US performers staying in disused bunker to avoid Fringe rent costs

Alphabet Soup are living in a Cold War era bunker after being quoted £30,000 to rent accommodation in the city centre.

A group of performers who travelled from the US to take part in the Fringe are staying in a disused nuclear bunker to combat the soaring cost of accommodation in Edinburgh.

The LGBTQI+ group Alphabet Soup have set up camp in the Barnton Bunker on the edge of the city after being quoted £30,000 to rent accommodation in the centre of Edinburgh for the month of August.

They managed to strike a deal to allow them to stay there to help raise the profile of the Cold War era bunker.

Seven Graham is the producer and a performer in the group.

He said: “I was in tears because I thought I would have to tell all these comedians who have got really excited about coming to Edinburgh that we’d have to cancel.

“I ended up purchasing three trailers – we’re peeing in a portacabin and all sharing one shower – but we’re here.”

Steve Goodie is a comedian from Nashville.
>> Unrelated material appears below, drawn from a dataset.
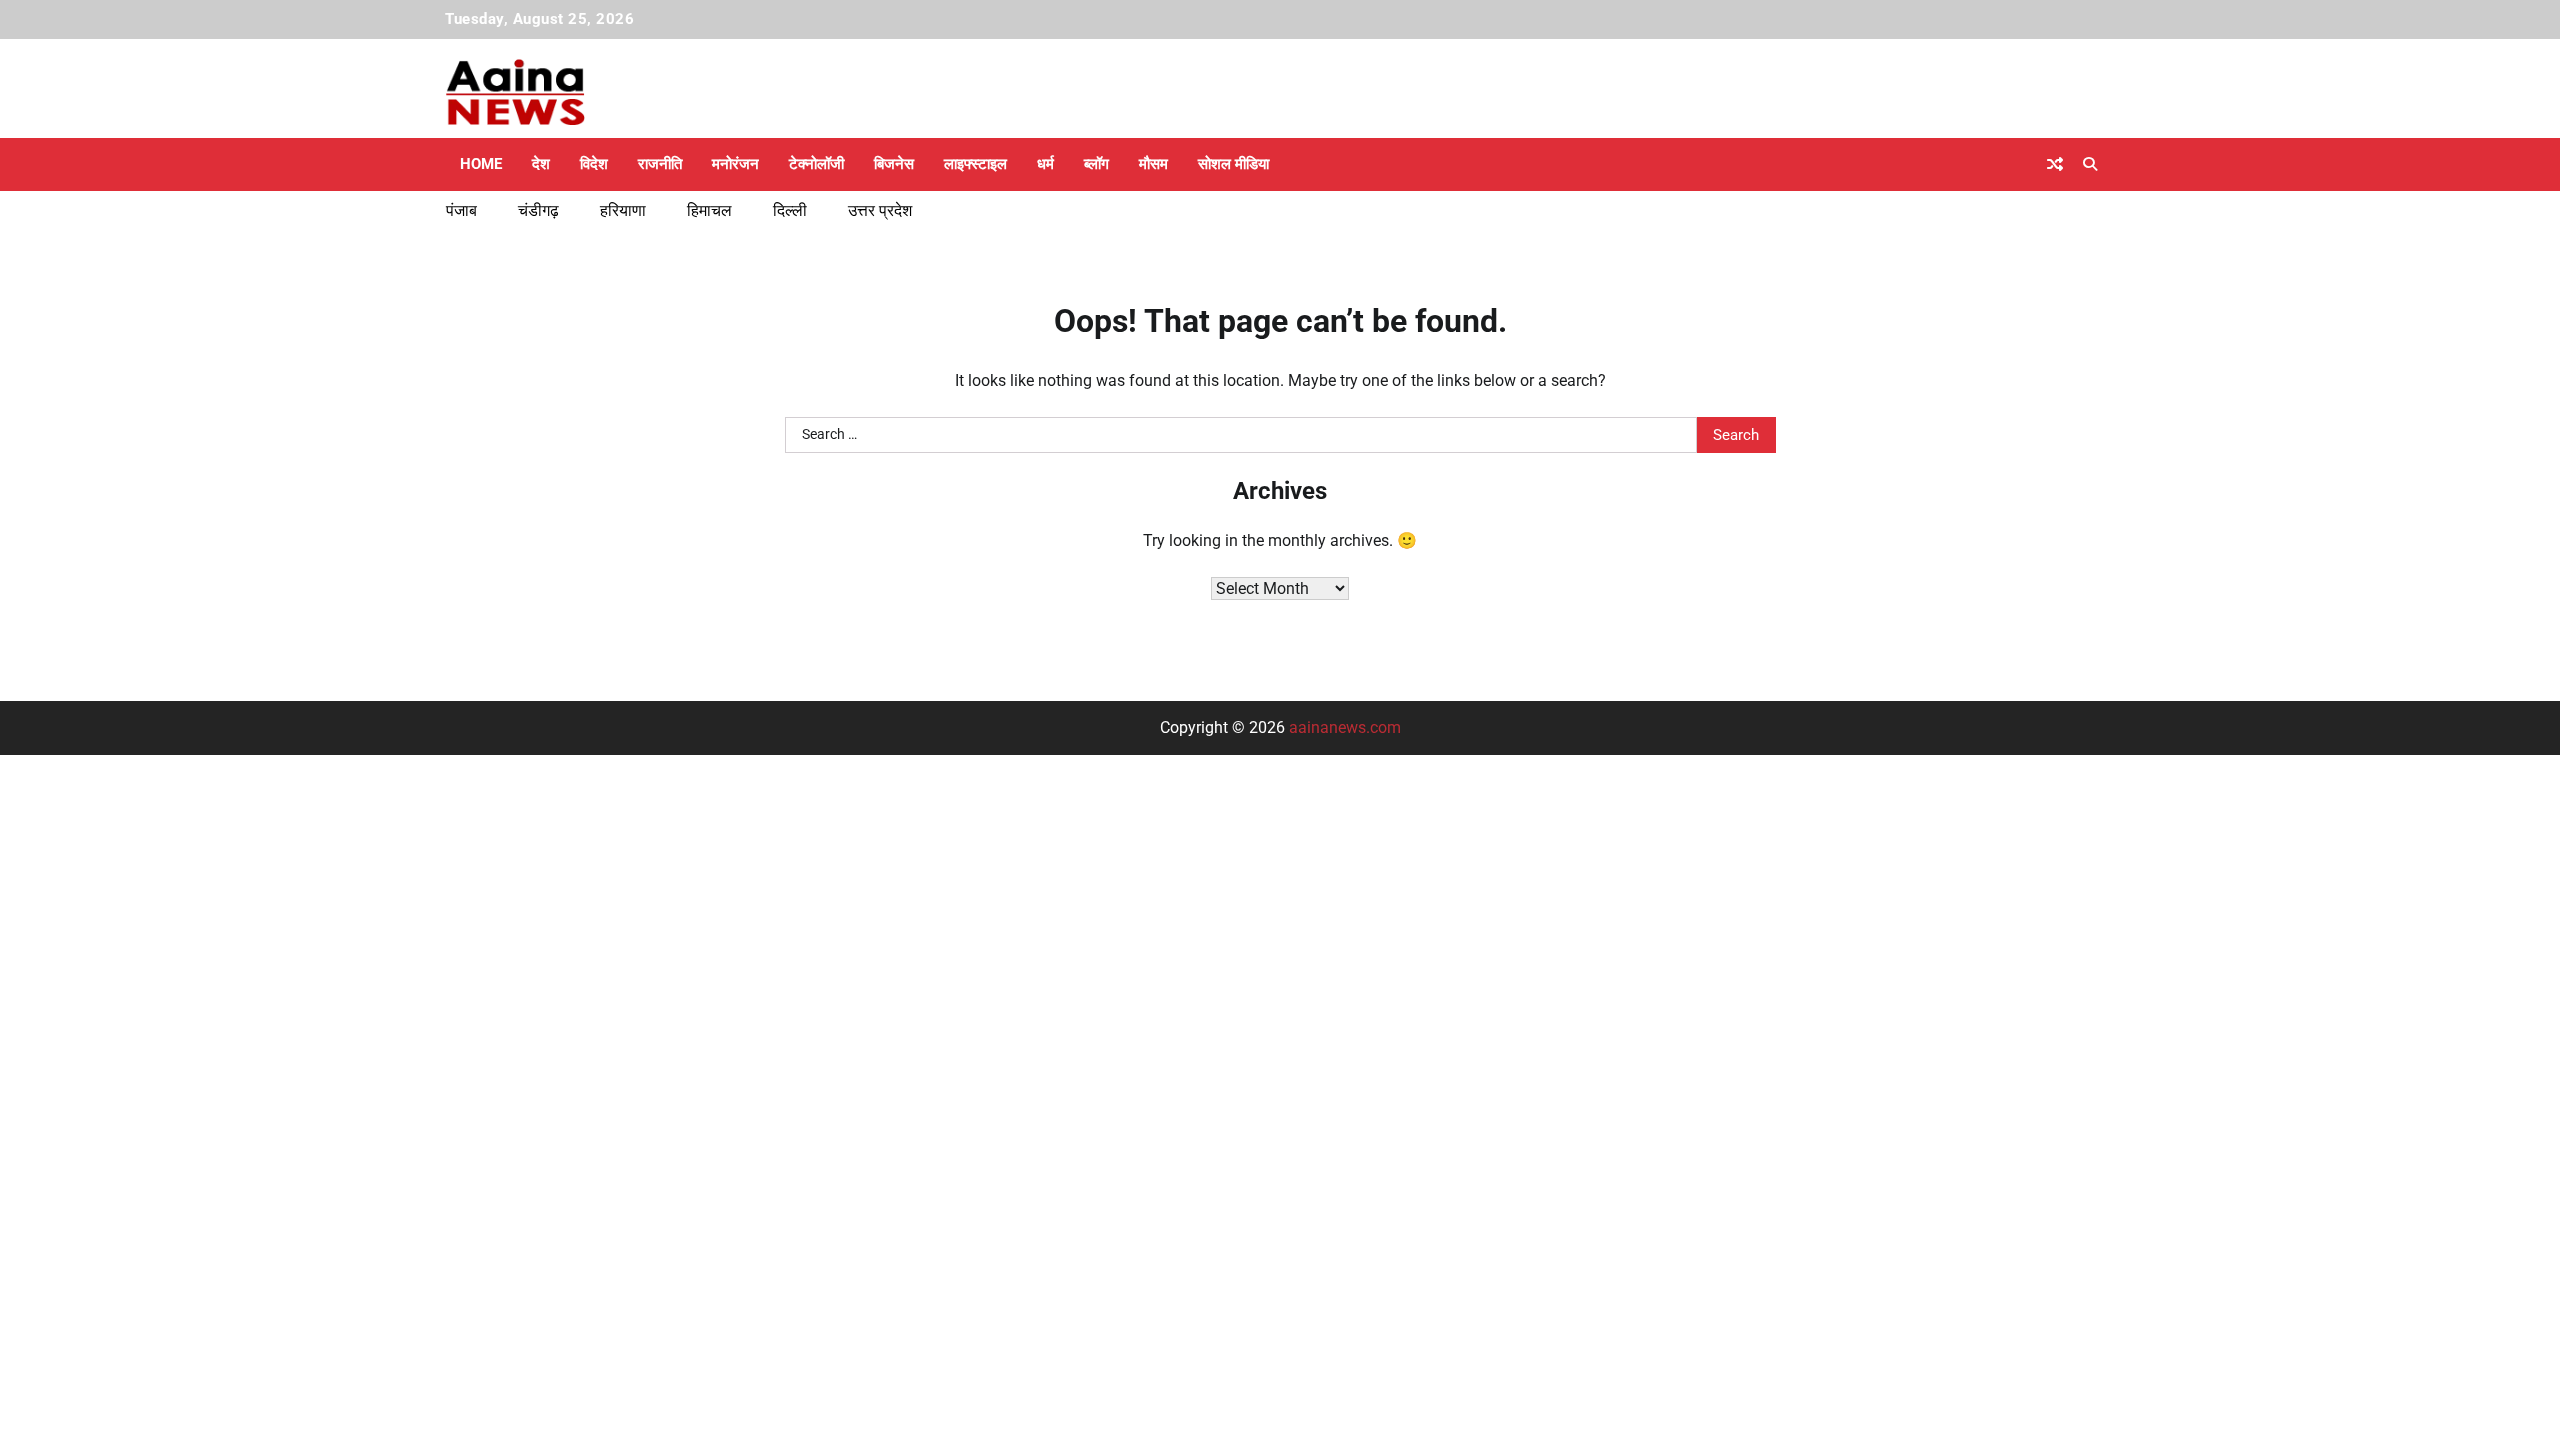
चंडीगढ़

After performing in last year’s festival, he decided to take part in the Free Fringe this year to help save money but says the costs still add up.

He said: “This year the goal is to break even – if we make money then great but we are not expecting to.

To take part in the Free Fringe is approximately $250 per show – you also have to register with the overall Fringe and that’s more money.

“I don’t know how most people perform in the Fringe without being from here – being from here saves a lot of money in travel and in lodging.”

Jay Lafferty is a comedian based in Edinburgh. While she does not have to worry about accommodation costs, she says the rising cost of living means performing at the festival is becoming harder.

She said: “There’s always that excitement of the Edinburgh Fringe – you spend all year working towards it and  it is this amazing showcase of talent.

“The other aspect is that it’s absolutely terrifying that you might not be able to pay your mortgage in September because you’ve not made any money in August.”

The deputy chief executive of the Edinburgh Festival Fringe Society Lyndsey Jackson said they are encouraging performers to stay outside the city centre and take advantage of public transport.

“The city is very commutable – it’s about trying to make artists understand that while it’s nice to be staying a 15 minute walk from your venue, there are loads of other options that are affordable.

“The average ticket cost at the Fringe is still less than £12 – there are hundreds of free shows, pay what u want shows and street performers so there are ways to do the Fringe on a budget.”